Teks Kutipan
-.-.-
PM Sudan Abdalla Hamdok. (AFP)
PM Sudan Abdalla Hamdok. (AFP)

PM Sudan Menyepakati Perjanjian dengan Militer Demi Mencegah Perang Saudara

Medcom • 24 November 2021 16:37
Khartoum: Abdalla Hamdok telah dibebaskan dari tahanan rumah dan kembali menjadi Perdana Menteri Sudan usai menyepakati sebuah perjanjian dengan pihak militer. Ia mengaku menyetujui hal tersebut demi "menghindari pertumpahan darah" dan "perang saudara."
 
Hamdok dan sejumlah menteri lainnya ditahan dalam kudeta militer Sudan bulan lalu, yang membuat pemerintahan transisi dibubarkan. Kudeta Sudan memicu bentrokan antara petugas keamanan dan pengunjuk rasa, yang telah menewaskan lebih dari 40 orang.
 
Selang beberapa waktu, pemimpin kudeta Sudan, Jenderal Abdel Fattah Al-Burhan, mengembalikan Hamdok ke kursi kekuasaan pada akhi pekan kemarin. Langkah tersebut merupakan bagian dari kesepakatan antara kepemimpinan militer dan sipil di Sudan.

Dalam sebuah wawancara dengan CNN pada Selasa, 23 November 2021, Hamdok menyesalkan terjadinya "pertumpahan darah" yang terjadi setelah kudeta 25 Oktober. Ia menjelaskan bahwa perjanjiannya dengan militer bertujuan untuk "menghindari pembunuhan lebih lanjut."
 
"Ini bukan kepentingan pribadi bagi saya," kata Hamdok. "Ada moto yang mengatakan, anda akan mati untuk negara. Saya rasa saya telah mengambil keputusan yang tepat."
 
Berdasarkan perjanjian yang disepakati antara kubu militer dan sipil, Hamdok kembali menjadi pemimpin pemerintahan transisi di Sudan. Pemerintahan transisi ini pertama kali dibentuk tergulingnya diktator Sudan, Omar al-Bashir, pada 2019.
 
Dewan Menteri Sudan, yang dibubarkan pada 25 Oktober, akan dipulihkan, dan pemerintahan transisi akan kembali diisi jajaran tokoh sipil dan militer. Konstitusi Sudan akan diamandemen guna menguraikan kemitraan antara sipil dan militer dalam masa transisi ini.
-.-.-
Bagian Data

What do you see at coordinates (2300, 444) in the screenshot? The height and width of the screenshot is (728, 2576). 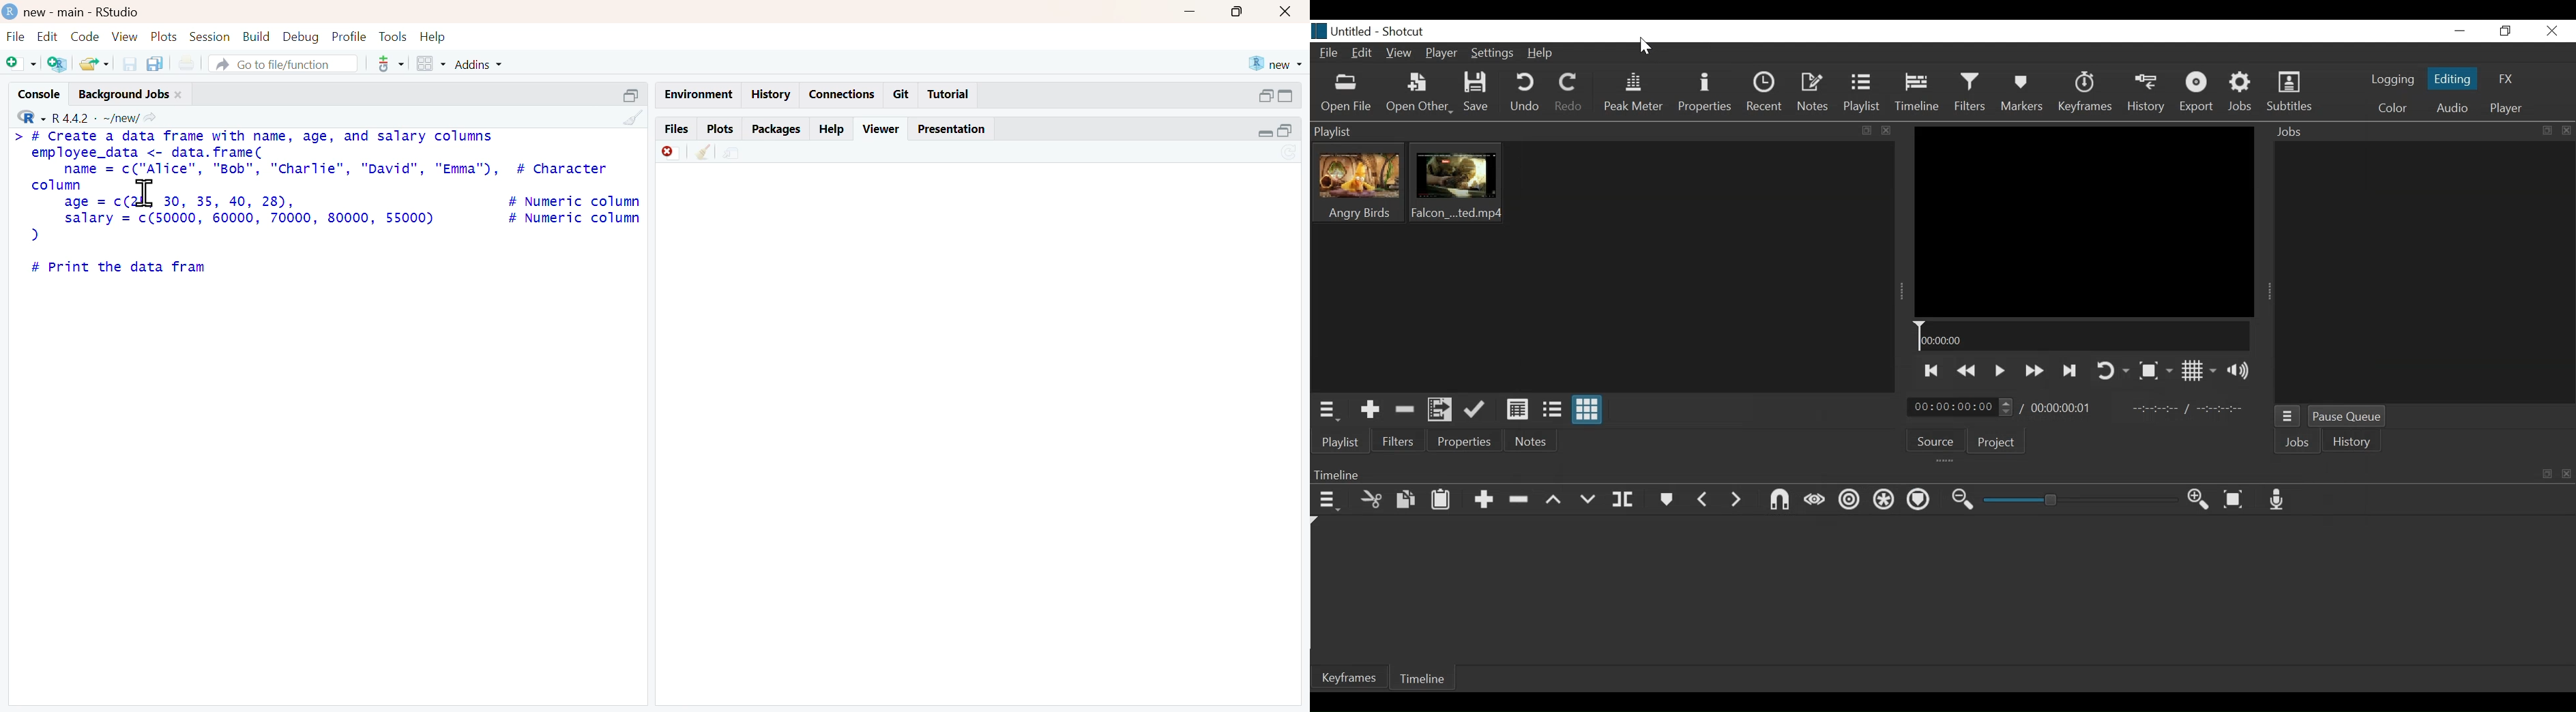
-.-.-
Latihan Tertulis
Sambunglah berita tentang kesepakatan PM Sudan dengan militer pada teks kutipan di atas, dimulai tepat setelah kalimat terakhirnya.

Latihan Terjawab
 
Baca:  Protes Kesepakatan Politik dengan Militer, 12 Menteri Sudan Mengundurkan Diri
 
Namun, menurut pejabat Inisiatif Pasukan Nasional (NFI) Mudawi Ibrahim, perjanjian antara sipil dan militer itu meliputi restrukturisasi yang belum ditentukan dengan jelas. Ketidakjelasan ini merupakan salah satu penyebab mengapa aksi protes di Sudan belum juga berakhir.
 
 

Hari Minggu kemarin, polisi menembakkan gas air mata ke sekelompok besar pengunjuk rasa di dekat istana presiden di Khartoum.
 
Kesepakatan antara sipil dan militer ditolak koalisi Pasukan Kebebasan dan Perubahan Sudan (FCC). "Tidak ada negosiasi, tidak ada kemitraan, atau legitimasi untuk komplotan kudeta," teriak para simpatisan FCC.
 
Senin kemarin, Ibrahim mengatakan kepada CNN bahwa perjanjian tersebut "sangat memalukan bagi Perdana Menteri." Namun ia menilai PM Hamdok terpaksa menerimanya "demi keutuhan negara."
 
"Ada begitu banyak orang tewas di jalanan. Jadi, Perdana Menteri harus mengambil langkah tersebut dan bersedia menerima penghinaan," ujar Ibrahim.
 
Hamdok, yang sempat menjadi tahanan rumah, membantah telah dipermalukan. Ia bersikeras dirinya telah membuat keputusan tepat. Hamdok menyebut perjanjiannya dengan militer tidak sempurna, tetapi perlu dilakukan demi menghindari bencana.
 
"Ada kesepakatan yang sempurna dan ada juga kesepakatan yang bisa diterapkan. Jika menunggu kesepakatan sempurna, waktu menunggunya akan terlalu lama," jelas pejabat berusia 65 tahun tersebut. (Nadia Ayu Soraya)
 
Cek Berita dan Artikel yang lain di
Google News
(WIL)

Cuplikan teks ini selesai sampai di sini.